Tâches à réaliser -
A) D'après l'extrait sur la campagne d'Italie, dans quelle ville le vice-roi se trouvait-il encore à l'arrivée de Macdonald ?
B) Nommez toutes les personnes désignées par leur nom dans l'extrait sur la campagne d'Italie.

Extrait du texte -
········
Dès son arrivée en Italie, à Milan, Macdonald ne trouva que de mauvaises nouvelles; la campagne était à peine ouverte, et déjà le prince Eugène s’était laissé battre à Sacile ; l’archiduc Jean, le vaincu de Hohenlinden, venait de prendre contre lui sa revanche. De Milan à Vérone, Macdonald ne rencontra que gens affolés, incapables de lui donner quelque information précise. A Vérone, « tout était en confusion ; les blessés arrivaient en grand nombre ; des fuyards, des chevaux démontés, des charrettes, des fourgons, des équipages, se croisant, s’embarrassant dans les rues, encombrant les places, enfin le hideux spectacle d’une déroute. » Le vice-roi était encore à Vicence; il accueillit Macdonald avec effusion ; celui-ci le réconforta, lui conseilla de convoquer immédiatement les généraux dans lesquels il avait le plus de confiance : « Je les connais d’avance, répondit le prince; tenez, voyez, regardez; en voilà un qui se retire avec sa division ; il n’a pas pris part à l’action, et c’est l’un des plus pressés et qui tient le plus de mauvais propos. » C’était le général Lamarque. La réunion eut lieu, fâcheuse, désolante; Macdonald eut beau dire pour relever les cœurs, il fallut rétrograder jusqu’à l’Adige. Cependant l’archiduc ne profitait pas de sa victoire; sa marche lente, presque timide, donna du répit à l’armée française qui se refaisait, se réorganisait, réparait ses pertes.
········
Données fournies -
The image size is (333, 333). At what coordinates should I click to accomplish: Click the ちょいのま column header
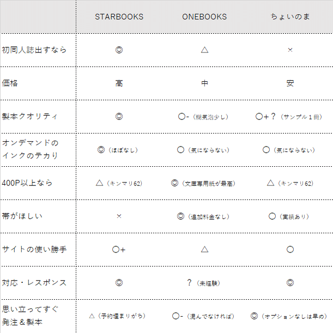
········
Réponses attendues -
A) Le vice-roi se trouvait encore à Vicence.

B) Les personnes nommées sont Macdonald, le prince Eugène, l'archiduc Jean et le général Lamarque.